PROMPT 1: In the interview on military contractors, roughly how many contractors have been killed since 9/11?
PROMPT 2: Name every kind of U.S. service member mentioned in the opening paragraph of the interview on military contractors.
PROMPT 3: Write the next part of the interview on military contractors, starting after its final answer.

SOURCE DOCUMENT:
-.-.-
Military Contractors and the Perils of Outsourcing War

Allison Stanger discusses One Nation Under Contract

November 6, 2009 RSS Feed Print

Half the U.S. presence in Afghanistan and Iraq is made up not of soldiers, marines, and airmen but of private contractors. And although contractors are not combat troops, almost 1,800 of them have been killed since 9/11. Allison Stanger says this is a dangerous and unprecedented outsourcing of foreign policy that bodes ill for the future of the nation. Her latest book, One Nation Under Contract, takes a look at contracting and how it has militarized international affairs. Stanger, a professor of international politics at Middlebury College in Vermont, chatted recently with U.S. News. Excerpts:

What separates contractors from government workers?

It's really hard to make the distinction between the two because they are everywhere. In many cases, they sit side by side with government personnel at meetings. The question is who pays their salaries.

Is outsourcing war a new development? What about Hessian soldiers during the American Revolution?

Mercenaries have been around for a long time, and the Hessians were mercenaries. But now you have private companies with publicly sold stocks. That's something different than a government just going around and rousing up troops to aid the cause. Turning them into something commercial makes them legal and legitimate. We can get ourselves into bad places when we don't think about what should be outsourced.
-.-.-
PROVIDED INFORMATION:
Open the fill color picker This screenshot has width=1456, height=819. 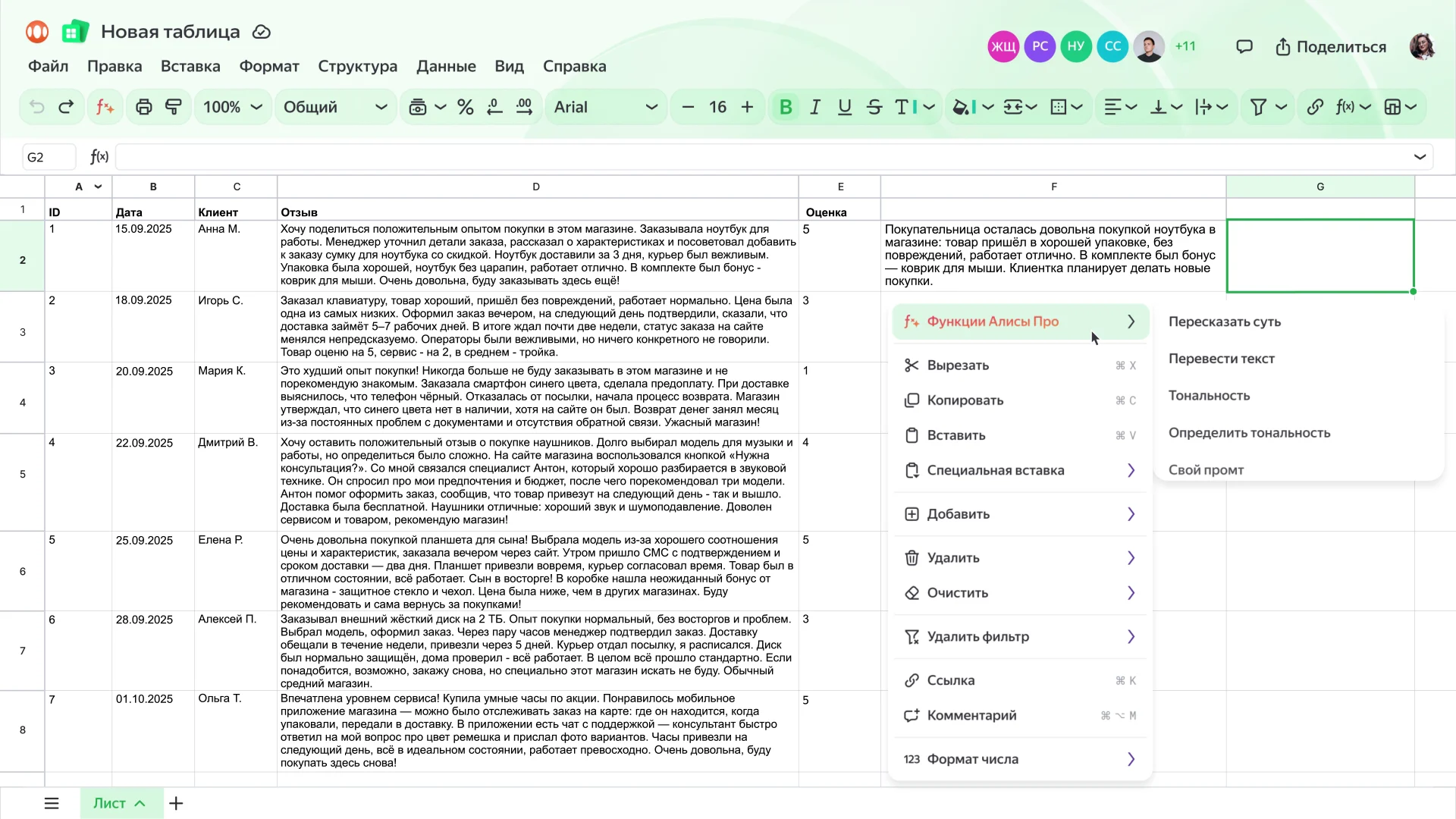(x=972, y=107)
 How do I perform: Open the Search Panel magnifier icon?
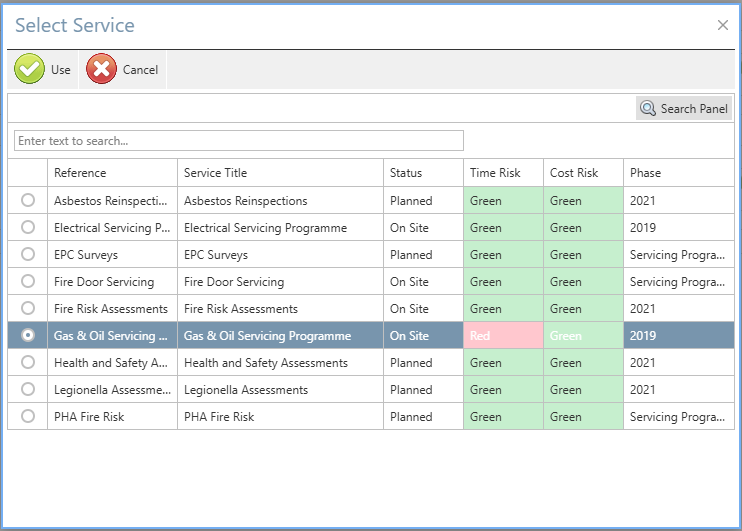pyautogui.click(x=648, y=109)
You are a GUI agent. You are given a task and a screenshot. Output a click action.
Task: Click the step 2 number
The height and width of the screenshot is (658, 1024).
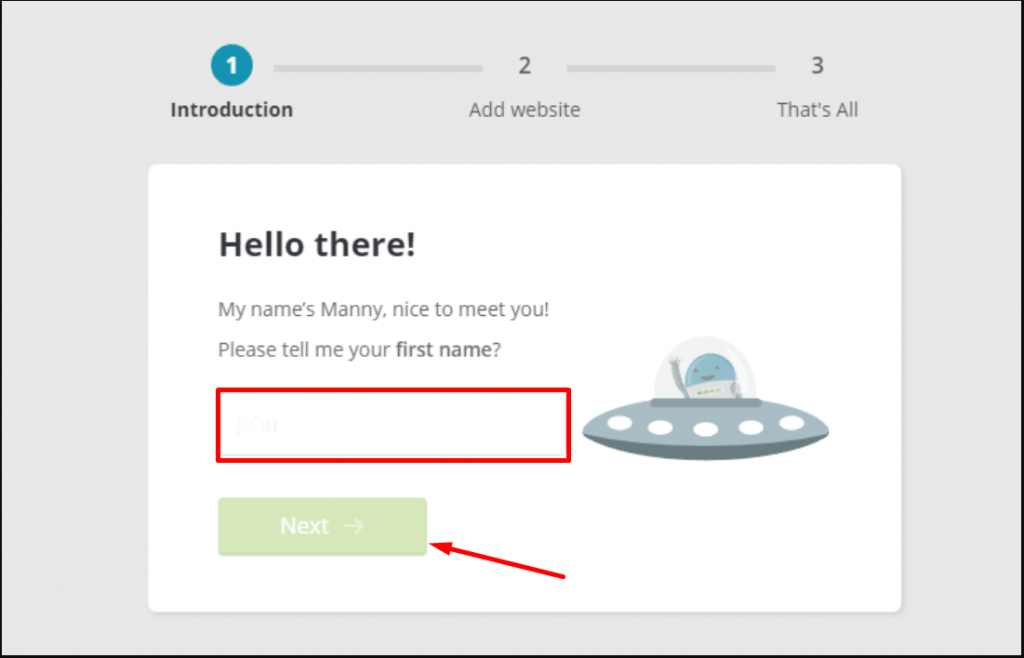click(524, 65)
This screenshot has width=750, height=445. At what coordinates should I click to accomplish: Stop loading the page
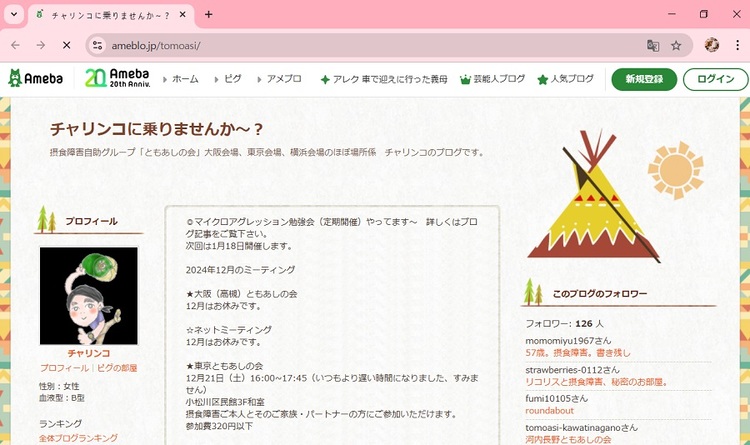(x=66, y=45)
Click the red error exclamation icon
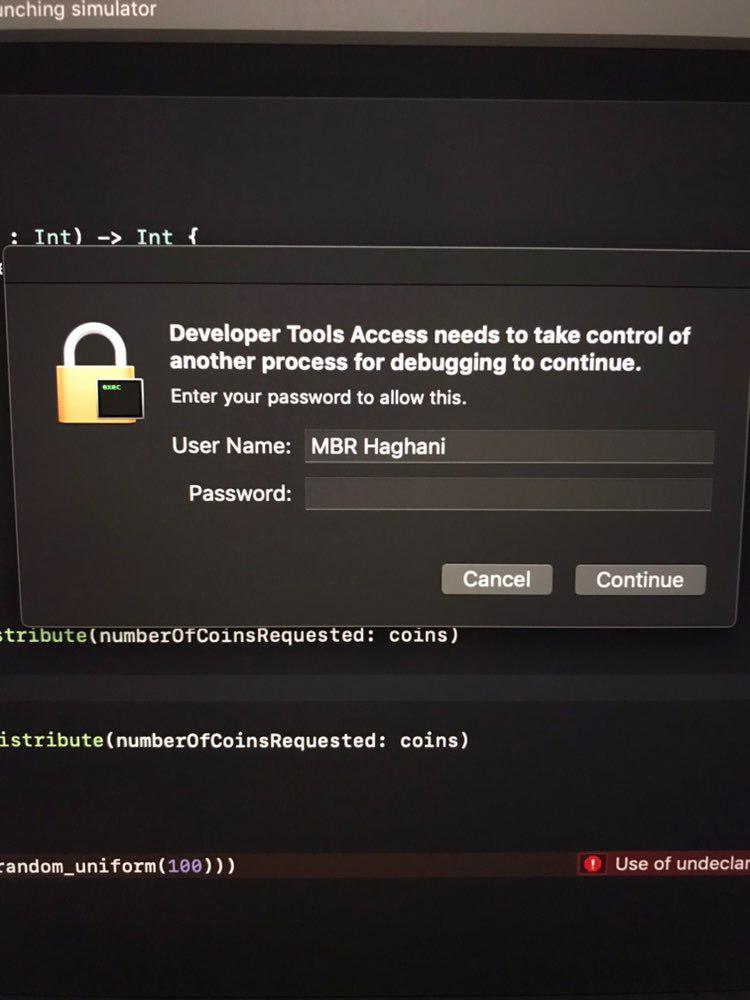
-.-.-
WRITTEN REPLY 1: Almost 1,800 contractors have been killed since 9/11.

WRITTEN REPLY 2: Soldiers, marines, airmen

WRITTEN REPLY 3:
How so?

Exhibits A and B are the wars in Afghanistan and Iraq. We couldn't be able to fight those wars without contractors. The military could not feed its own soldiers without the help of private companies. If we didn't have those contractors, we would need to have a national draft.

Isn't the lack of a draft a good thing?

Not necessarily. It makes it very easy to engage in overly ambitious military commitments. It becomes a matter of money, not putting the lives of our sons and daughters in danger overseas.

Does contracting undermine existing government efforts as well as aid them?

It certainly doesn't help morale because of what it says about our commitments to the people who stay in-house. Now we have soldiers and contractors often doing the exact same job in Iraq, like driving a supply truck, and a contractor is getting paid three times the salary. U.S. soldiers are not happy about it. Moreover, what does it say about what we prioritize as a country? It says that the smart move is to serve in the government for a few years and then cash out.

What else is contracted out?

Contractors do lots of positive things as well. U.S. values are a force for good in the world, and often it is private actors that are actually getting them implemented around the world. I call it a privatization of power. We need to harness the positive forces as well as rein in the negative aspects of privatization.

Is this a better way of distributing the burden of international action?

Contracting makes things like the Clinton Global Initiative possible. Groups like Save the Children receive lots of government money and are essentially contractors. There's a whole rethinking in the world of international development about the role of the private sector. And contracting is often a much better way of getting something done. The problem is that the current system for contracting, such as it is, doesn't incentivize long-term thinking about what should and shouldn't be outsourced.

Is contracting inevitable?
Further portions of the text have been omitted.